Dataset entries:
*-*-*
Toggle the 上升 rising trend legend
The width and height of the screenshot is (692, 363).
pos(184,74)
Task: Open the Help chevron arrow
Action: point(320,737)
*-*-*
The answer must be a verbatim transcription of all the entries.

Toggle the 上升 rising trend legend
The width and height of the screenshot is (692, 363).
pos(184,74)
Task: Open the Help chevron arrow
Action: point(320,737)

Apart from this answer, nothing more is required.